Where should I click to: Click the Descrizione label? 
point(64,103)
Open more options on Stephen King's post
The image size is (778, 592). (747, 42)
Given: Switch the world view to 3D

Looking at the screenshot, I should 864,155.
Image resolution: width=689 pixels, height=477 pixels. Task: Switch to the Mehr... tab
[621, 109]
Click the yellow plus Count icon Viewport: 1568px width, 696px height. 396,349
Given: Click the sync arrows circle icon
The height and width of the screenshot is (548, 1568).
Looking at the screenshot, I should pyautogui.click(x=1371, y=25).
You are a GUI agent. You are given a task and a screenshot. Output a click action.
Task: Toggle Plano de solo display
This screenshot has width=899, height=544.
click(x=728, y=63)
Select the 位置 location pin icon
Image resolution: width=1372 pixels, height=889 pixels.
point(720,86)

########################################

[Exercise prompt]
In full and without change, transcribe the data above.

[Reply to the exercise]
Where should I click to: Click the Descrizione label? 
point(64,103)
Open more options on Stephen King's post
The image size is (778, 592). (747, 42)
Given: Switch the world view to 3D

Looking at the screenshot, I should 864,155.
Image resolution: width=689 pixels, height=477 pixels. Task: Switch to the Mehr... tab
[621, 109]
Click the yellow plus Count icon Viewport: 1568px width, 696px height. 396,349
Given: Click the sync arrows circle icon
The height and width of the screenshot is (548, 1568).
Looking at the screenshot, I should pyautogui.click(x=1371, y=25).
You are a GUI agent. You are given a task and a screenshot. Output a click action.
Task: Toggle Plano de solo display
This screenshot has width=899, height=544.
click(x=728, y=63)
Select the 位置 location pin icon
Image resolution: width=1372 pixels, height=889 pixels.
point(720,86)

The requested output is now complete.